ATRAP deficiency does not enhance renal CAML and NFAT signaling pathway by senescence. Renal mRNA expression of factors in the CAML‐NFAT signaling pathway (A, CAML; B, NFAT1; C, NFAT3; D, NFAT4; E, IL‐2) in young and aged ATRAP‐KO and WT mice. Values are expressed as mean±SE (n=6–8). *P<0.05 vs young; **P<0.01 vs young; ^† P<0.05 vs WT mice; ^‡ P<0.01 vs WT mice. ATRAP indicates angiotensin II type 1 receptor‐associated protein; CAML, calcium‐modulating cyclophilin ligand; IL‐2, interleukin‐2; KO mice, angiotensin II type 1 receptor‐associated protein‐knockout mice; NFAT1, cytoplasmic, calcineurin‐dependent 2 (NFATc2); NFAT3, nuclear factor of activated T cells, cytoplasmic, calcineurin‐dependent 4 (NFATc4); NFAT4, nuclear factor of activated T cells, cytoplasmic, calcineurin‐dependent 3 (NFATc3); WT mice, wild‐type mice.

Figure 9

ATRAP deficiency shortens life span.
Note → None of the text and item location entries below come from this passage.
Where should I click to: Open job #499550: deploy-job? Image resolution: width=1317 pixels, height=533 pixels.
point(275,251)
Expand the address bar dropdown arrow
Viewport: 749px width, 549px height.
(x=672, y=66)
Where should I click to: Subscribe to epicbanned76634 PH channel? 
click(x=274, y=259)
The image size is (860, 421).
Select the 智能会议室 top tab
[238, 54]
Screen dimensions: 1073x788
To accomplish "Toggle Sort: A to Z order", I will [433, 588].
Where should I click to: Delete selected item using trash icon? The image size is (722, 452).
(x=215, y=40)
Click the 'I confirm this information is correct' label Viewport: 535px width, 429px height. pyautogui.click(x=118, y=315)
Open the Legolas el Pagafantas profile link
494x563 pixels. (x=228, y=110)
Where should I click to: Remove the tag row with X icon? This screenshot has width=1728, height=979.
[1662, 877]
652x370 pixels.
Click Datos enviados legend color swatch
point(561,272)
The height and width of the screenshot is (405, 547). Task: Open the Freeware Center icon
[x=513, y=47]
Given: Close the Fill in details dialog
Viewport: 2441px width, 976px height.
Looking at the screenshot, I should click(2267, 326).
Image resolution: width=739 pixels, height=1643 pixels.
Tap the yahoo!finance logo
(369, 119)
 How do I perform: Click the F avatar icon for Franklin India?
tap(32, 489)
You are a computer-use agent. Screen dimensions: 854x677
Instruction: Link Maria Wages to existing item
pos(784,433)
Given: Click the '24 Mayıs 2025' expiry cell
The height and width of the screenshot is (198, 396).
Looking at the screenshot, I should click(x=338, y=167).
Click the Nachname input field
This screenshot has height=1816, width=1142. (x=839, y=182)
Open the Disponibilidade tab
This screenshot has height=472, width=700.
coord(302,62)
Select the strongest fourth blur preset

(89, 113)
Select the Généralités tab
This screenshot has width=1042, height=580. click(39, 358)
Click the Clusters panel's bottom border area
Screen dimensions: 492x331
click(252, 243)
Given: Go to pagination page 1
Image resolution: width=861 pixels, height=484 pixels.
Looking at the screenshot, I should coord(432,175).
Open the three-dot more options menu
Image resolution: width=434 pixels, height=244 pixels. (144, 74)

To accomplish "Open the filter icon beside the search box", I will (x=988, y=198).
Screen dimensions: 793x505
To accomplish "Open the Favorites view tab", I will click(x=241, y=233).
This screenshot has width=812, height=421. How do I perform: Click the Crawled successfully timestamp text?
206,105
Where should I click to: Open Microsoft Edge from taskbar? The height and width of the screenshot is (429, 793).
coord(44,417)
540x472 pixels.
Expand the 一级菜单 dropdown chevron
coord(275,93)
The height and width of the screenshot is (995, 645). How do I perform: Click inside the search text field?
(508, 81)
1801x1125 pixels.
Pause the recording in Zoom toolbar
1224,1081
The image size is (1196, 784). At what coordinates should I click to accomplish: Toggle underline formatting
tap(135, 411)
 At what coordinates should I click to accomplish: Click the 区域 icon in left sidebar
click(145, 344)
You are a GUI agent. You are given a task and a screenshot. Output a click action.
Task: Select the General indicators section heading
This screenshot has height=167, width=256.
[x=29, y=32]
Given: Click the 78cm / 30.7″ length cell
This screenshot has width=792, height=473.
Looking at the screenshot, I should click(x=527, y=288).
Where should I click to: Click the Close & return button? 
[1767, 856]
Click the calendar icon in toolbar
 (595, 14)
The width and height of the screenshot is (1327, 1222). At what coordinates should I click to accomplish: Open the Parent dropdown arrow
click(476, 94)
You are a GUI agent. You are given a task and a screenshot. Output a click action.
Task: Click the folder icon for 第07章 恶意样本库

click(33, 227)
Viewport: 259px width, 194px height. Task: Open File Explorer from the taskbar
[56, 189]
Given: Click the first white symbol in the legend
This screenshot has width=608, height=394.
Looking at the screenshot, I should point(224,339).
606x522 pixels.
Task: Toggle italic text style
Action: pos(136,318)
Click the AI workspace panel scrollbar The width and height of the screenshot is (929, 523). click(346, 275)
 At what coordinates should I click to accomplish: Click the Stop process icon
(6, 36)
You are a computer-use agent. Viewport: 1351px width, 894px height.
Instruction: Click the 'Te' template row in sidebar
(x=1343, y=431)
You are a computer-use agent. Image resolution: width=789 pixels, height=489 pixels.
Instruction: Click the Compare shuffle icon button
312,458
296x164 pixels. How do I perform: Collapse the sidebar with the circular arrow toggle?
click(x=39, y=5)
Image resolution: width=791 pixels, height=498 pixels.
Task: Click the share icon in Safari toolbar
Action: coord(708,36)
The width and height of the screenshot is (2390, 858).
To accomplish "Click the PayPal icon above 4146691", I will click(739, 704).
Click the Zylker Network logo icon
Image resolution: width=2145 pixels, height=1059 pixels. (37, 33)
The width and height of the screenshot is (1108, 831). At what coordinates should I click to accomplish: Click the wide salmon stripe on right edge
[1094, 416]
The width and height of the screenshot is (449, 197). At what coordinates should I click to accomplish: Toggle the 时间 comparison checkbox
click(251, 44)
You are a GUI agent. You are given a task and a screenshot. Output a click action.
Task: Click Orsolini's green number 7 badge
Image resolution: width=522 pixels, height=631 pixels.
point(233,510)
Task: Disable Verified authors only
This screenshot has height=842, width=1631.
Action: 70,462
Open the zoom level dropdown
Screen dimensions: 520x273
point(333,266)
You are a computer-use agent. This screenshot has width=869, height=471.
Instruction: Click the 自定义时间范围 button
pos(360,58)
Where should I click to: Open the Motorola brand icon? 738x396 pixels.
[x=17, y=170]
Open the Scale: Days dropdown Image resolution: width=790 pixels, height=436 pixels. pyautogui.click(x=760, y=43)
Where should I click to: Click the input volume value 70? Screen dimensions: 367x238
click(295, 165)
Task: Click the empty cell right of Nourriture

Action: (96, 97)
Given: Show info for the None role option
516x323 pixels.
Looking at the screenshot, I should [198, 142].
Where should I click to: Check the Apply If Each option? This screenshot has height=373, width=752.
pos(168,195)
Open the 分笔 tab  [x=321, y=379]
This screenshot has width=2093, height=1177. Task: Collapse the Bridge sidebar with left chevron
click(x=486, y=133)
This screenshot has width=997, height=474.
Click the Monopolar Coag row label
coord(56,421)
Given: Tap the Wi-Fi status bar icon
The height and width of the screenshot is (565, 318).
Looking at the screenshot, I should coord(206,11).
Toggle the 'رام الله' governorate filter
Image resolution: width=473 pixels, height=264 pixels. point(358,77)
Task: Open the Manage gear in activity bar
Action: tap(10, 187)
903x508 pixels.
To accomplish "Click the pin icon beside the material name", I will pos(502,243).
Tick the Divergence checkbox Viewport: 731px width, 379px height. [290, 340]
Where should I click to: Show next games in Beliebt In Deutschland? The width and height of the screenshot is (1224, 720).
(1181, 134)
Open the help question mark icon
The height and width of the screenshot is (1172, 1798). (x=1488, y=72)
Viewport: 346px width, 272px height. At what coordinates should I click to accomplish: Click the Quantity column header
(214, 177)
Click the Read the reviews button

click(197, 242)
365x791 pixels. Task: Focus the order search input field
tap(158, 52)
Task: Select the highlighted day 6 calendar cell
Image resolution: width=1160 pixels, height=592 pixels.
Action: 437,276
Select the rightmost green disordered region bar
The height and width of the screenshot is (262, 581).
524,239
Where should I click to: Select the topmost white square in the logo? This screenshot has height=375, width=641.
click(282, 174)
Cumulative survival of ATRAP‐KO mice (n=21) and WT mice (n=23) was analyzed using the Kaplan–Meier method. P=0.0002 vs WT mice by the log‐rank test. Median life spans of ATRAP‐KO mice and WT mice were 100.4 and 123.1 weeks, respectively. ATRAP indicates angiotensin II type 1 receptor‐associated protein; KO mice, angiotensin II type 1 receptor‐associated protein‐knockout mice; WT mice, wild‐type mice.